3. Find a shorter instruction sequence with the same behavior as:
```label1:
inc eax
cmp eax, ebx
jl label2
jmp label1
label2:
cmp ebx, eax
jle label1
imul eax, [var]
```
Answer: From label1 we have two cases to consider:
1. If the value of eax is initially below the value of ebx - 1. After the inc, eax is still less than ebx, so it will jump to label2. At label 2, it compares ebx with eax. If ebx < eax, it jumps back to label1. Note that this case could only happen if eax = ebx - 1 when label1 is reached. Otherwise, it proceeds to the imul instruction.
2. If the initial value of eax is at least the value of ebx - 1, then after the inc we know eaxebx so the jl is not taken. The jmp label1 returns to label1. The value only changes by increasing eax. But, because we have a fixed integer representation, eventually it will wraparound. Once it does, we will be in case 1.
So, if the initial value of eax is less than ebx - 1 we do:
```   inc eax
imul eax, [var]
```
If the initial value of eax = ebx - 1 we do:
```   inc eax
...
```
If the initial value of eaxebx - 1 we do:
```   inc eax
...
inc eax ; repeates through label1 until eax wraps around
imul eax, [var]
```
A short equivalent sequence is:
```label1:
inc eax
cmp eax, ebx
jle label2
xor eax, eax
label2:
imul eax, [var]
```
Note the xor eax, eax instruction zeros eax. This is the value it will have after wrapping around.

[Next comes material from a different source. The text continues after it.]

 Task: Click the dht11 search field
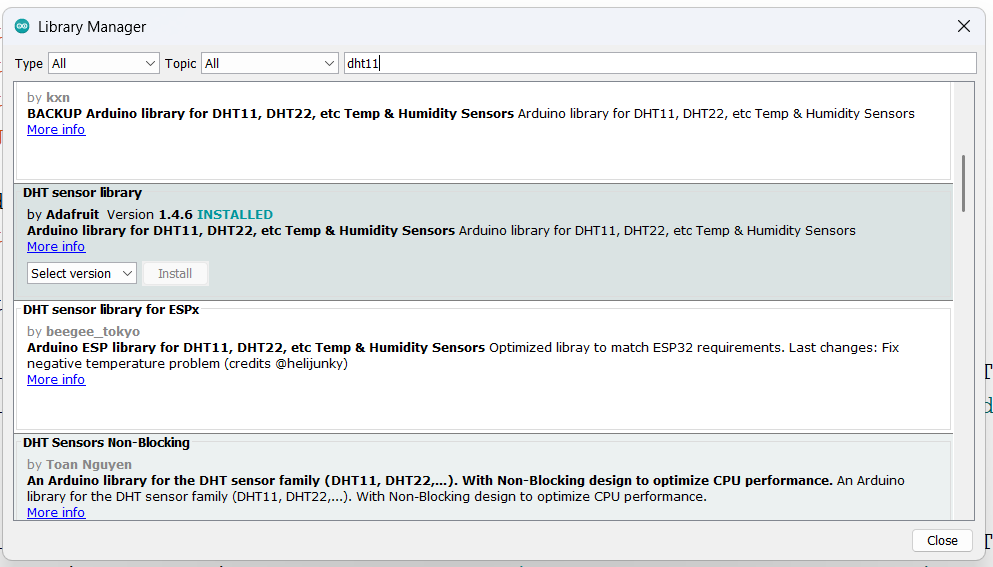click(660, 63)
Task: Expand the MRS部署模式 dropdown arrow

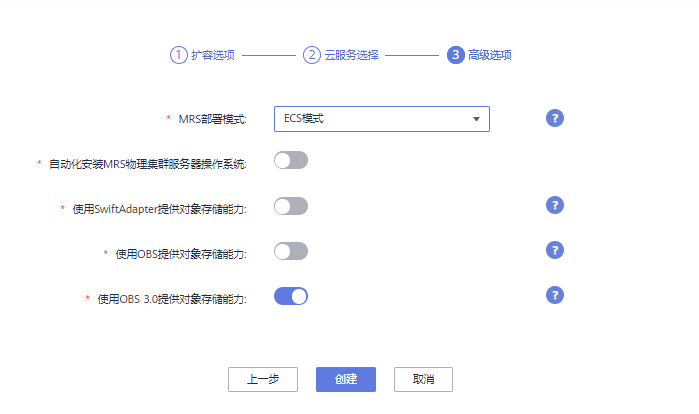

As in the previous questions, we are using same general-purpose register values are our standard for equivalence. The execution time will be very different!

4. An alternative calling convention would use registers to pass some parameters. Suppose we used the EBX, ECX, and EDX registers to pass the first three parameters instead of the stack.

a. Describe other changes that would need to be made to the calling convention.

Using these registers to pass parameters means they are not available for other things. Before the call, the caller needs to save any needed values in those registers on the stack so they can be restored after the call. Note that if it is typically necessary to save all three registers, then this counteracts the savings we hoped to get by passing parameters in the registers. But, in cases like tail recursive calls (no caller state is needed after the call), then there would be no need to save and restore the old register values.

The convention would need to state whether or not the callee could modify those registers (e.g., are they callee-saved), or if the caller cannot rely on them holding the same values after the call returns. Probably, it should state that the caller cannot rely of these values after the call. Otherwise, they would need to be saved on the stack (again, losing the performance benefits we hoped for by passing them in registers).

The caller code would need to be generated to not alter the values in EBX, ECX, and EDX until the parameter values are no longer needed.

b. Discuss the advantages and disadvantages of such a change. Would it improve the running time of typical programs?
Using three registers to pass parameters would not make sense for most procedures, but it does make sense for procedues that don't need many registers for their own computation. The problem is x86 has so few registers, that even if we save the initial cost of putting those 3 parameters on the stack, in the end we will need more stack operations to save and restore those registers. It does make sense to use one register to pass the first parameter in many cases.

The __fastcall calling convention in MSVS uses a similar convention. It passed the first two (32-bit or smaller) arguments in the ECX and EDX registers. We saw an example of this in Class 22 with the call that checks the stack cookie. Different compilers have different register calling conventions.

(No comments for Questions 5-10, although we may discuss some of these in future classes.)